### Passage
□ □ □ □ □ □ □

Better implies a benchmark or a goal to be reached and I realized that the past two years I had entered into the Week of Guided Prayer with an end goal in mind. “Lord I need some direction by 9 am on Friday pretty please and thank you” or “Lord I know I need some direction but I’m seriously hoping You don’t give me any because I’m afraid of what You may ask me to do”. Now here I was, days before the Week of Guided Prayer and I had confronted my Gremlin, encountered Jesus, and been given an incredibly freeing glimpse of how God sees me as good, not something needed to be fixed or improved.

As I moved through the into the Week’s scripture passages, God spoke more clearly than ever before and the quiet in my soul grew deeper. The first two days I was hearing the words from Isaiah:

“I will always love you.”

“I will never forget you.”

I’ve had a deep need for reassurance of God’s love for a very long time but I was too fearful to admit it. Asking for God’s reassurance felt like doubt, doubt led to guilt, guilt led to shame, shame led back to the cage and the Gremlin. But the Gremlin has no power anymore and I was free to experience that love and reassurance as concretely as I experienced my father’s bear hugs as a child. I let go of my fears and ran into the arms of my God with the same abandon I had shown running into the arms of my daddy when I was a little girl.

□ □ □ □ □ □ □

### Data supplied
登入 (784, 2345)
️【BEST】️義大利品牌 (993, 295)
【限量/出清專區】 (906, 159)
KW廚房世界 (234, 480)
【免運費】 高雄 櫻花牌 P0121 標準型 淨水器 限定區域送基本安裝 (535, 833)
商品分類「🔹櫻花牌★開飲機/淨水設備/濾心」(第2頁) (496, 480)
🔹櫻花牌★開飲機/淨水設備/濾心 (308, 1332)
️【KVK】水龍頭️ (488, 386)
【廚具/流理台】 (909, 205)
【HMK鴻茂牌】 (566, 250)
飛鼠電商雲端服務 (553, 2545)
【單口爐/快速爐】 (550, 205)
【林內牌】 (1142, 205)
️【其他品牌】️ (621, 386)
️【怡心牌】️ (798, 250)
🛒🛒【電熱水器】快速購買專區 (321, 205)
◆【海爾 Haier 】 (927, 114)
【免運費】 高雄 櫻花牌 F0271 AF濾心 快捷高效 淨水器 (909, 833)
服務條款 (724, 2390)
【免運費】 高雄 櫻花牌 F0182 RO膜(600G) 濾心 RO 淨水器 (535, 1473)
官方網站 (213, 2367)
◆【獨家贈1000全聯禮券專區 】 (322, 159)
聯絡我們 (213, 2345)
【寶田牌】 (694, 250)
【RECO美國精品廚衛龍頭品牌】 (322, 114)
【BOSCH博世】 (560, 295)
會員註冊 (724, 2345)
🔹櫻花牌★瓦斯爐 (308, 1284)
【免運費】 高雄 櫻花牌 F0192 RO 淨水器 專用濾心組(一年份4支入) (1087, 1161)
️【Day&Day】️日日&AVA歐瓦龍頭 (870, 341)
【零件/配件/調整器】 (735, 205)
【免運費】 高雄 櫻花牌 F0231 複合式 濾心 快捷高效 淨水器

□ □ □ □ □ □ □

### Exercise tasks
a - Reproduce the part of the reflection on prayer that opens with the words containing "Better implies a" and closes with "fixed or improved.".
b - Decide whether each statement agrees with the reflection on prayer, answering yes or no and quoting the words of the reflection that settle it. (i) During the first two days, the writer heard words from Isaiah. (ii) In the past two years, the writer entered the Week of Guided Prayer without an end goal in mind. (iii) The writer says the Gremlin still holds power.
c - List, in order, the feelings named in the reflection on prayer's sentence that begins "Asking for God's reassurance felt like doubt".
The data on this page come from a source unrelated to the reflection on prayer.

### Per-task outputs
a -
Better implies a benchmark or a goal to be reached and I realized that the past two years I had entered into the Week of Guided Prayer with an end goal in mind. “Lord I need some direction by 9 am on Friday pretty please and thank you” or “Lord I know I need some direction but I’m seriously hoping You don’t give me any because I’m afraid of what You may ask me to do”. Now here I was, days before the Week of Guided Prayer and I had confronted my Gremlin, encountered Jesus, and been given an incredibly freeing glimpse of how God sees me as good, not something needed to be fixed or improved.

b -
(i) Yes: "The first two days I was hearing the words from Isaiah:"
(ii) No: "the past two years I had entered into the Week of Guided Prayer with an end goal in mind."
(iii) No: "But the Gremlin has no power anymore"

c - doubt, guilt, shame